- Work instructions -
Beginning at the top of the data below, restate every line word for word until the line containing "info@hamofa.com (43, 431)" has been included, and omit the pictures.

- Excerpts from a dataset -
——————————

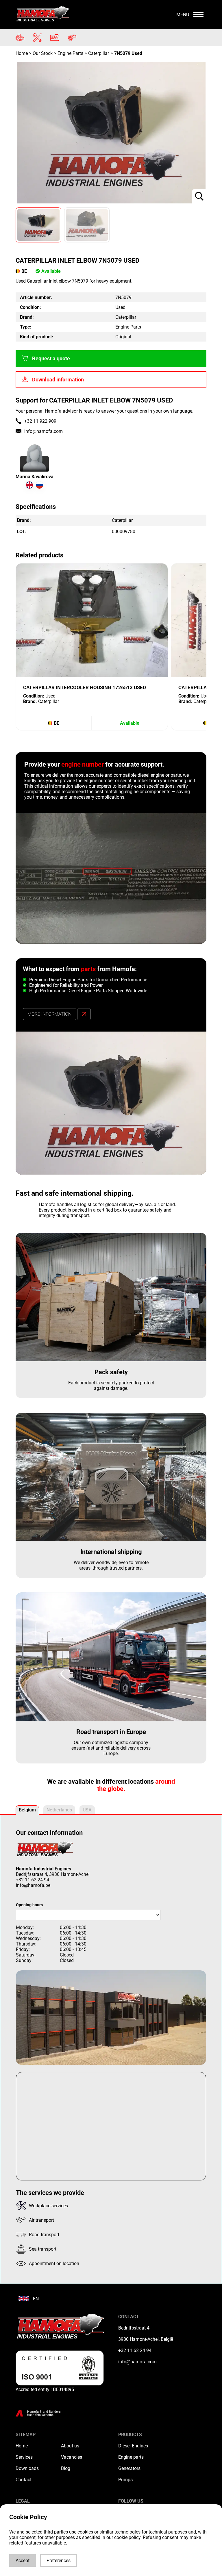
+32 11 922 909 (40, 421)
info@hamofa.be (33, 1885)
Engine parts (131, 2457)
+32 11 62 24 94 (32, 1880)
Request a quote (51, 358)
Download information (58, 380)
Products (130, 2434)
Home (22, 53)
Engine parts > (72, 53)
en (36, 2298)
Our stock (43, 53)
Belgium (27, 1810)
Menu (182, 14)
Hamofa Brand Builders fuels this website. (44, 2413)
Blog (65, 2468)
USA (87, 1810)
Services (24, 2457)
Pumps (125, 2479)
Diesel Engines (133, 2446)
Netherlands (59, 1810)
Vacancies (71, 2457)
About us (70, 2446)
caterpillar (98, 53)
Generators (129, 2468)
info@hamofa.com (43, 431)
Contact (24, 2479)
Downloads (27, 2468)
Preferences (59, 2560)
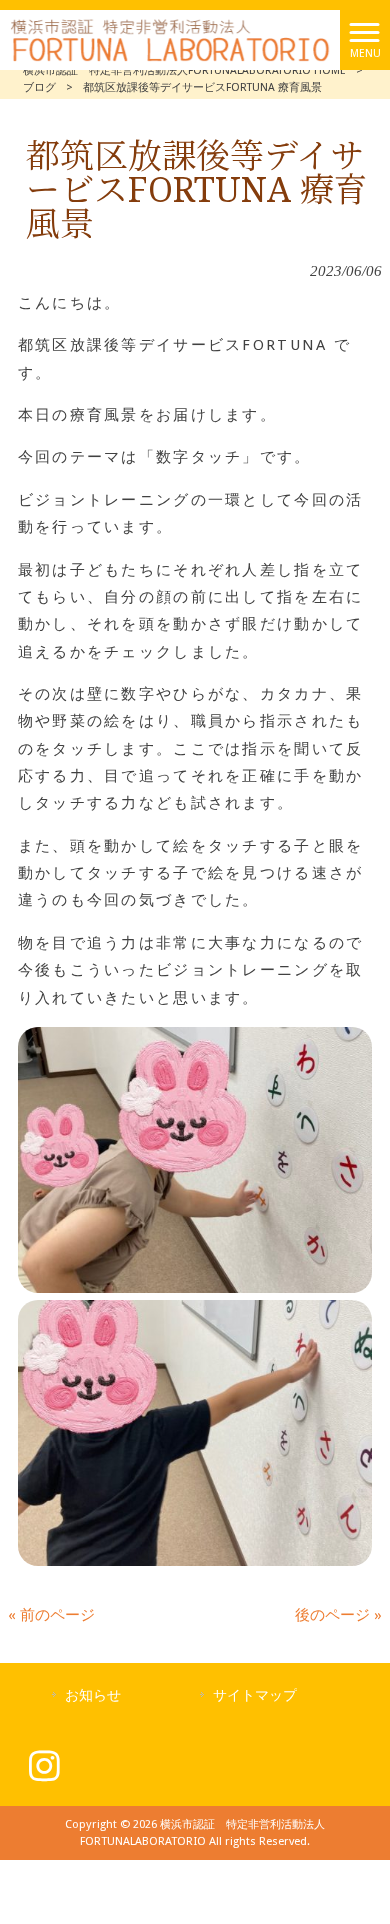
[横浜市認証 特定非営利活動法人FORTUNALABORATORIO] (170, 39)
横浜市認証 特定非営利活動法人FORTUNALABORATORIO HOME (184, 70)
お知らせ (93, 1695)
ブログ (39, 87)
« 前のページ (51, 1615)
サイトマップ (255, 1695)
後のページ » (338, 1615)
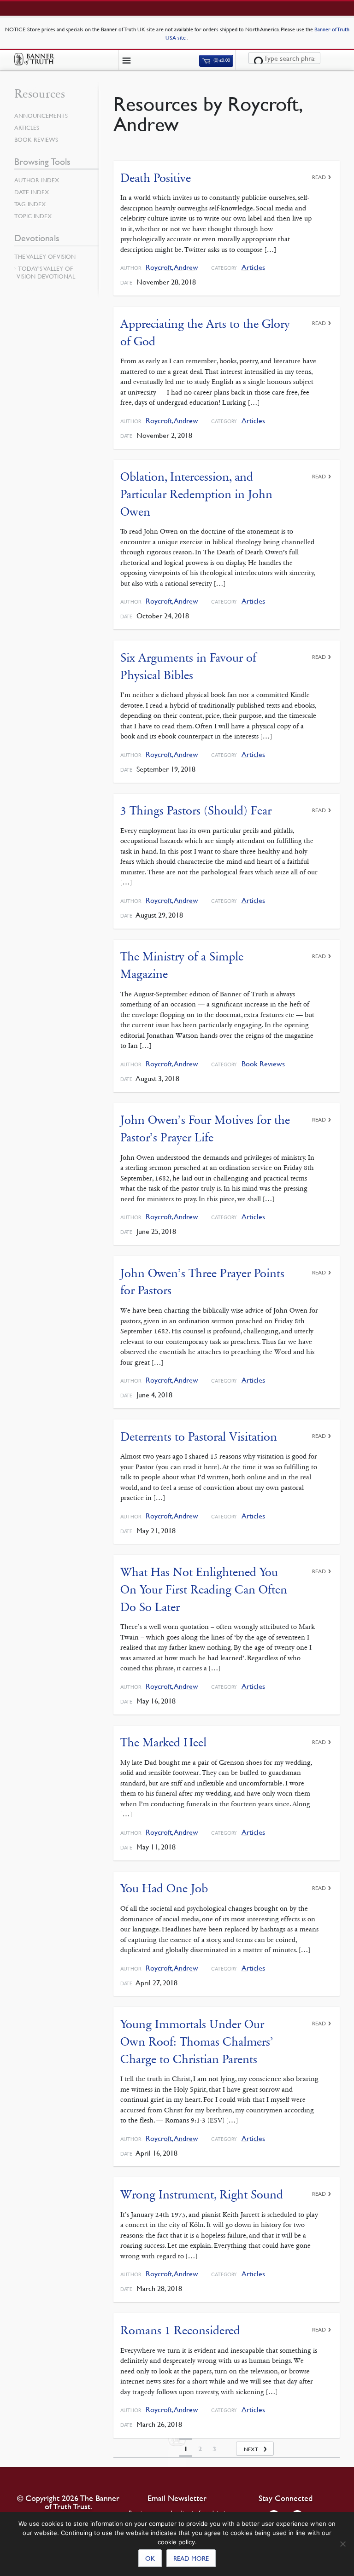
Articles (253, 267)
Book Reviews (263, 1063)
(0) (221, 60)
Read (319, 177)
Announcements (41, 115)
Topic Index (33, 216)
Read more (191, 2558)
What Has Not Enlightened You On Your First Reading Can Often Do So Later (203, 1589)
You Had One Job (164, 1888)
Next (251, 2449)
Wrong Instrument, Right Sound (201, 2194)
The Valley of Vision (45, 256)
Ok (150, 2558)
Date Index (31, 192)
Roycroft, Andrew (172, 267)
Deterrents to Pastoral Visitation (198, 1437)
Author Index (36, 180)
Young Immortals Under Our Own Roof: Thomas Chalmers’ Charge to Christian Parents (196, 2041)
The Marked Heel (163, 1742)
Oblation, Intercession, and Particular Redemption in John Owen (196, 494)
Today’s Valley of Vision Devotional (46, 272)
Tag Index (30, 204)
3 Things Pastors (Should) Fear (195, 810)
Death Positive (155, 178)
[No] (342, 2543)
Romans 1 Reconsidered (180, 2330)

——————————

- Response for this exercise -
+32 11 922 909 (40, 421)
info@hamofa.be (33, 1885)
Engine parts (131, 2457)
+32 11 62 24 94 (32, 1880)
Request a quote (51, 358)
Download information (58, 380)
Products (130, 2434)
Home (22, 53)
Engine parts > (72, 53)
en (36, 2298)
Our stock (43, 53)
Belgium (27, 1810)
Menu (182, 14)
Hamofa Brand Builders fuels this website. (44, 2413)
Blog (65, 2468)
USA (87, 1810)
Services (24, 2457)
Pumps (125, 2479)
Diesel Engines (133, 2446)
Netherlands (59, 1810)
Vacancies (71, 2457)
About us (70, 2446)
caterpillar (98, 53)
Generators (129, 2468)
info@hamofa.com (43, 431)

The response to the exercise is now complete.